Noel N. Schulz received her B.S.E.E. and M.S.E.E. degrees from Virginia Polytechnic Institute and State University in 1988 and 1990, respectively. She received her Ph.D. in EE from the University of Minnesota in 1995. She has been an Associate Professor in the ECE department at Mississippi State University since July 2001.She currently holds the TVA endowed professorship in power systems engineering. Her research interests are in computer applications in power system operations including artificial intelligence techniques. She is a NSF CAREER award recipient. She has been active in the IEEE Power & Energy Society and served as Secretary for 2004-2007 and Treasurer for 2008-2009. She was the 2002 recipient of the IEEE/PES Walter Fee Outstanding Young Power Engineer Award. Dr. Schulz is a member of Eta Kappa Nu and Tau Beta Pi.

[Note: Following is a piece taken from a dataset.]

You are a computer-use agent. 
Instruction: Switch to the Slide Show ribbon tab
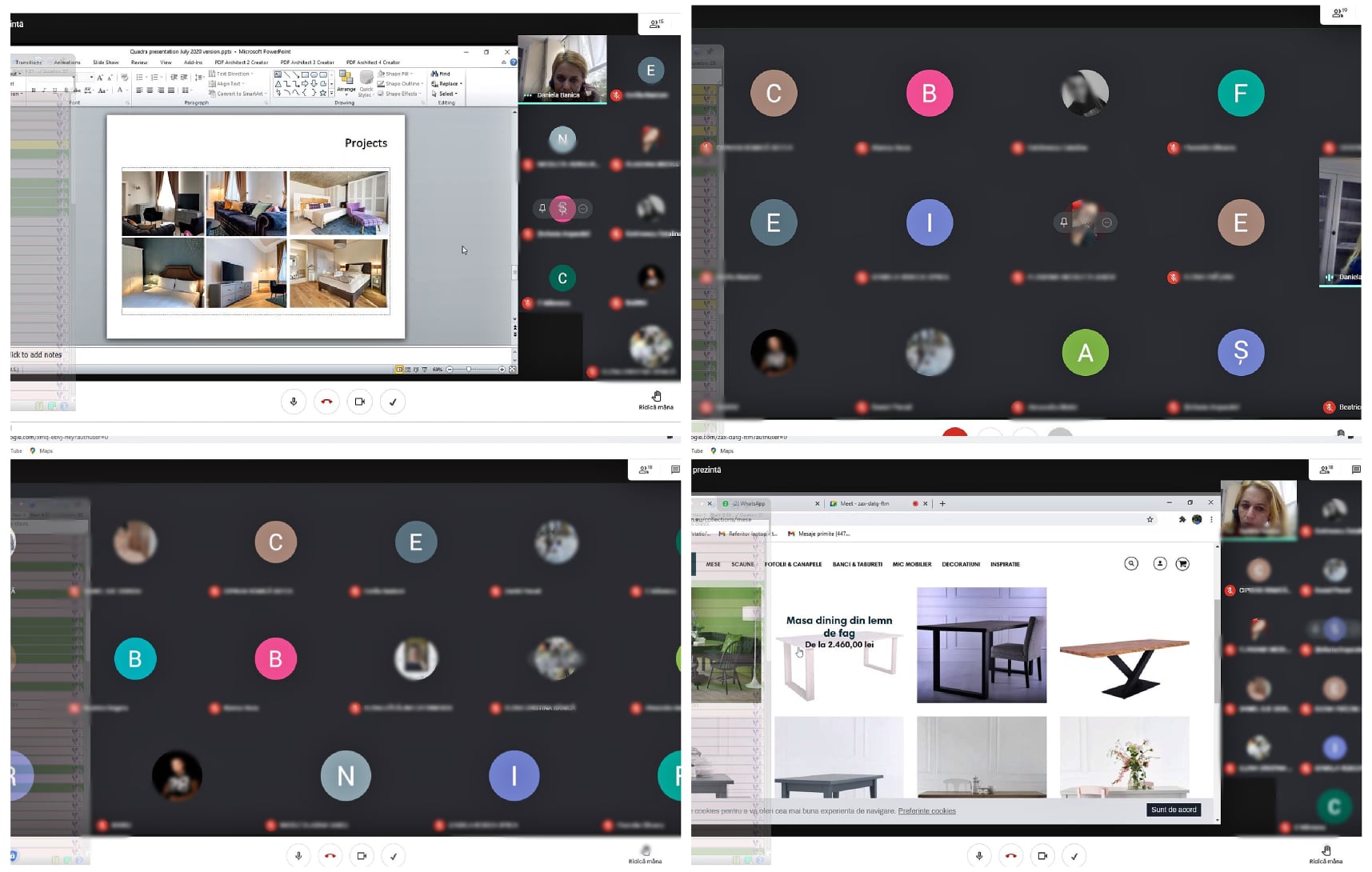(106, 62)
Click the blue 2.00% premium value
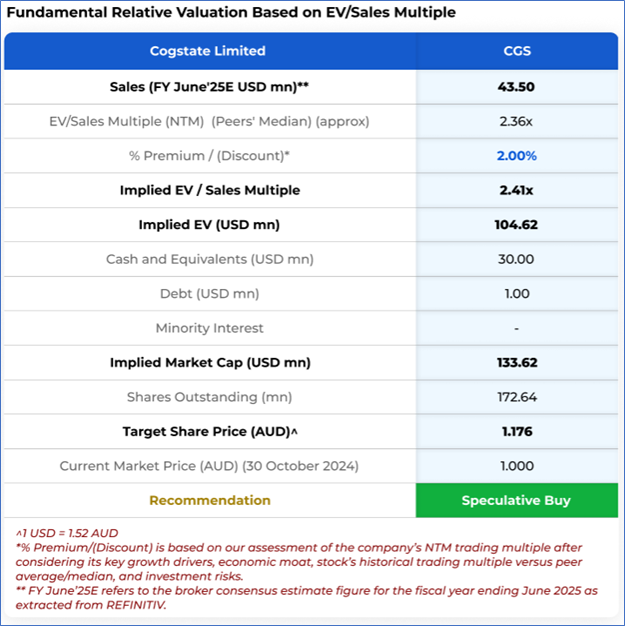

Anurag K. Srivastava received his Ph.D. degree from Illinois Institute of Technology (IIT), Chicago, in 2005, M. Tech. from Institute of Technology, India in 1999 and B. Tech. in Electrical Engineering from Harcourt Butler Technological Institute, India in 1997. He has been working as Assistant research professor at Mississippi State University since September 2005. Before that, he worked as research assistant and teaching assistant at IIT, Chicago, USA and as Senior Research Associate at Electrical Engineering Department at the Indian Institute of Technology, Kanpur, India as well as Research Fellow at Asian Institute of Technology, Bangkok, Thailand. His research interest includes real time simulation, power system modeling, power system security, power system deregulation and artificial intelligent application in power system. Dr. Srivastava is member of IEEE, IET, Power & Energy Society, Sigma Xi and Eta Kappa Nu. He is recipient of several awards and serves as reviewer for IEEE Transactions, international journals and conferences.